Les chasseurs nomades matagi du nord-est, dont l’existence remonte à plus de mille ans, sont connus pour leur expertise quasi mystique de la chasse à l’ours, « don des divinités ». Le nom du département de Kumamoto, sur l’île de Kyushu (sud-ouest), signifie littéralement « origine de l’ours ». Même si les ours ont disparu de ce territoire, sa mascotte, l’adorable Kumamon est une des plus populaires du Japon.

Longtemps chassés, les populations d’ours ont fortement décliné jusqu’à la fin des années 1980. Dans un souci de préservation, Hokkaido a mis fin à la chasse printanière en 1990. L’adoption en 1993 de la loi sur la préservation des espèces menacées s’est traduite par une meilleure protection. La population d’ours bruns est estimée par le ministère de l’environnement à 11 700 individus, elle aurait doublé en trente ans, et celle des ours noirs à 12 000 individus.

Poussés par la faim

L’automne est une période critique pour ces mammifères, qui doivent avoir accumulé suffisamment de graisse en vue de leur hivernation, de novembre à mai. Les ours consomment pour cela des glands de chêne japonais (mizunara) et des faines, le fruit du hêtre. Or, l’enchaînement des étés exceptionnellement chauds et secs limite la production de ces ressources.

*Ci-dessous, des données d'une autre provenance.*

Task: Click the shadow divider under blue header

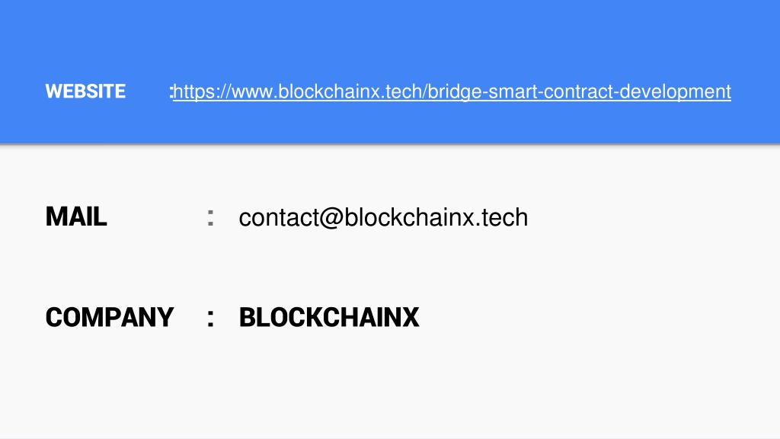Action: [x=390, y=146]

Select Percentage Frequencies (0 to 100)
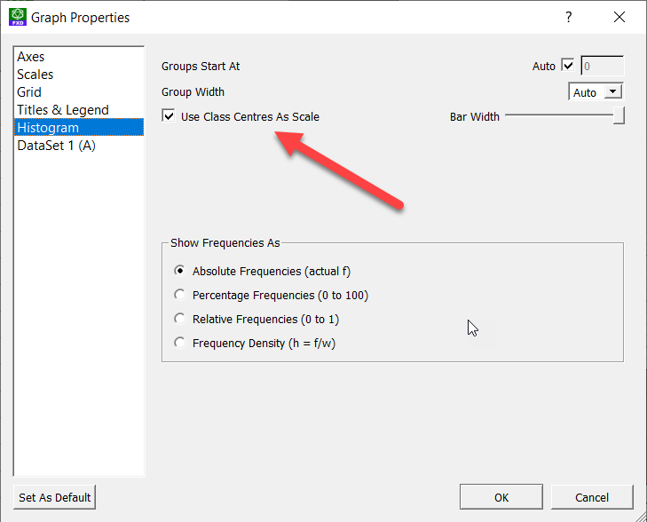(180, 296)
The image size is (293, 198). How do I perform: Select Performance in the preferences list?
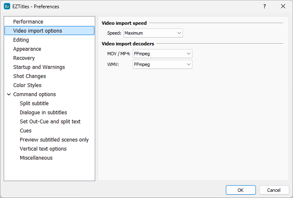point(28,22)
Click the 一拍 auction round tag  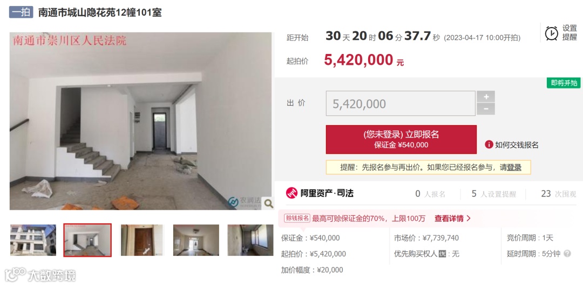tap(21, 12)
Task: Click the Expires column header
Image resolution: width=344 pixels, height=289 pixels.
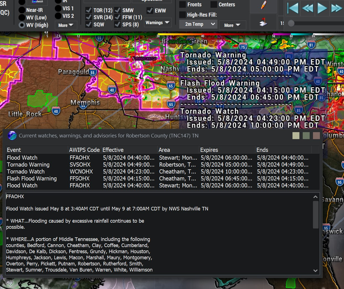Action: pos(227,150)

Les hivers plus chauds compliquent aussi l’hivernation car la température corporelle des ours ne baisse pas suffisamment. Une augmentation des températures moyenne saisonnière de 1 °C réduit de six jours l’hivernation des ours noirs. Une hausse moyenne de 4 °C abaisse de dix jours celles des ours bruns. Ces dernières années, certains ursidés ayant renoncé à hiverner, ont été aperçus en décembre et en janvier.

Poussés par la faim, les ours se rapprochent des zones résidentielles, une tendance accélérée par le déclin des populations rurales. L’abandon des terres agricoles supprime les zones tampons qui séparaient autrefois les habitations de la nature sauvage.

Face à l’agressivité des ours, le gouvernement semble quelque peu démuni. « Nous renforcerons nos mesures de contrôle de la population d’ours sur la base de données scientifiques », a promis le ministre Asao, sans en dire plus. En septembre, il a assoupli ses règles concernant l’abattage des ours, mais la mesure se heurte au déclin du nombre de chasseurs, passé de 500 000 en 1976 à moins de 100 000 aujourd’hui. Sur le terrain, l’entreprise Wolf Kamuy a mis au point un effrayant et bruyant épouvantail robotique de la forme d’un loup, censé éloigner les ours.

Shinsuke Koike, de l’université d’agriculture et de technologie de Tokyo, estime que le Japon a besoin d’une approche visant à mieux comprendre le comportement et les déplacements des ours, et de mesures de prévention et d’éducation du public. « Se concentrer uniquement sur l’élimination du danger représenté par les ours ne suffit pas », précise le chercheur, qui dirige également le Japan Bear Network, une association qui promeut la coexistence avec les ursidés.